* Description of the task
As an exercise in exact copying, transcribe the lines below from the one holding "Click the Excluir item button" through the last, with both ends included and pictures left out.

*** Opening of Provided entries ***

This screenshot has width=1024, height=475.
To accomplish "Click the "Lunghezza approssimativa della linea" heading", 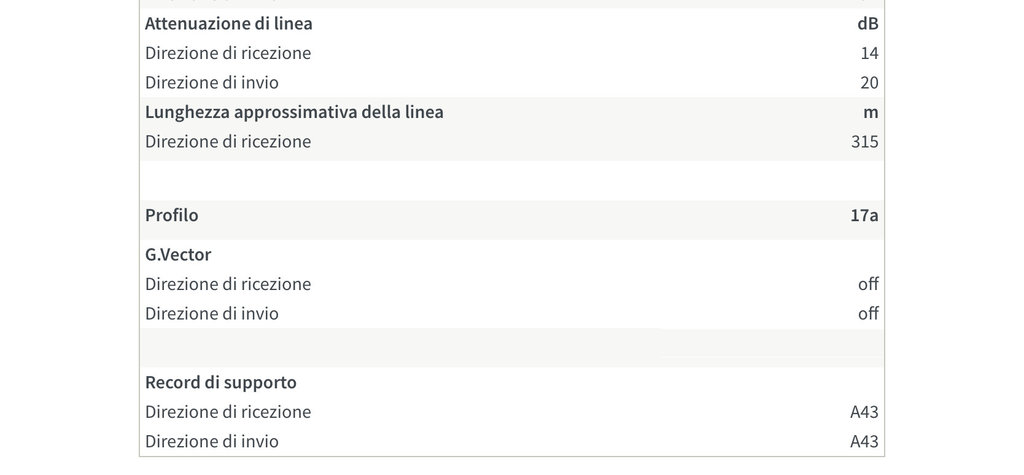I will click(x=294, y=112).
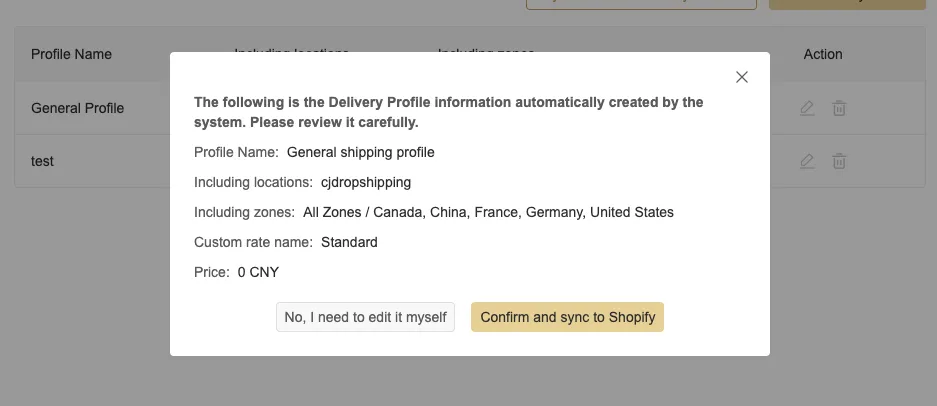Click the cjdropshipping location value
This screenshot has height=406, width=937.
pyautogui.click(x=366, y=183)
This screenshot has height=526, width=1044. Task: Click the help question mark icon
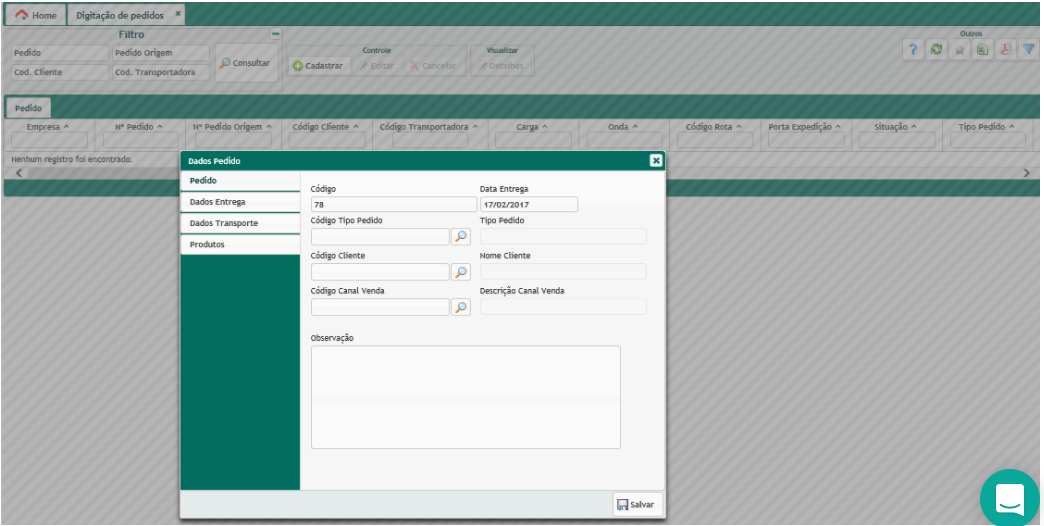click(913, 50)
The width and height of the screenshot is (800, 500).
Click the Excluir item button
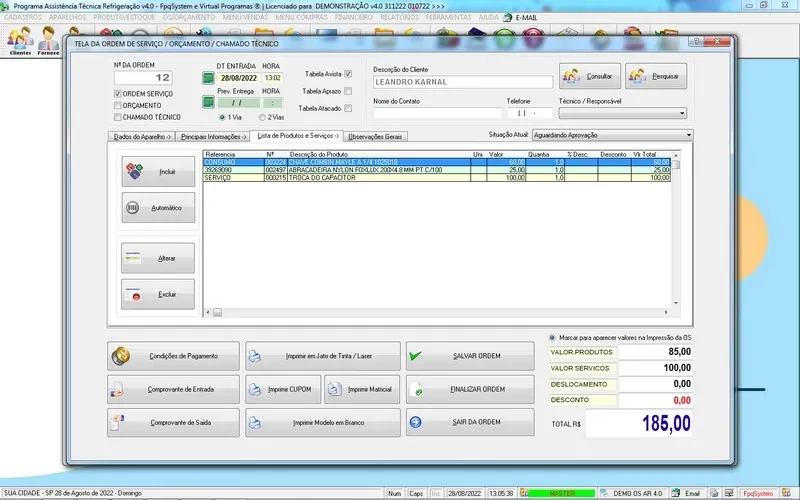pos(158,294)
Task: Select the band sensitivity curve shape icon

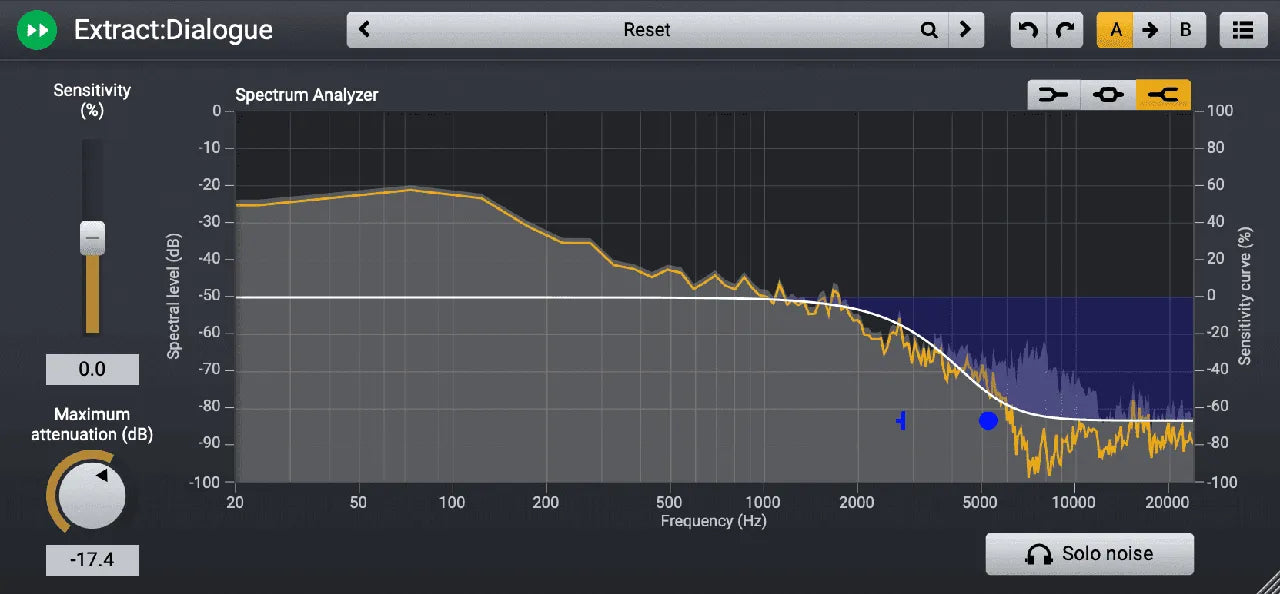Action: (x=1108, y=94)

*** Close of Provided entries ***

* Solution to this problem
Click the Excluir item button
pos(158,294)
Task: Select the band sensitivity curve shape icon

Action: (x=1108, y=94)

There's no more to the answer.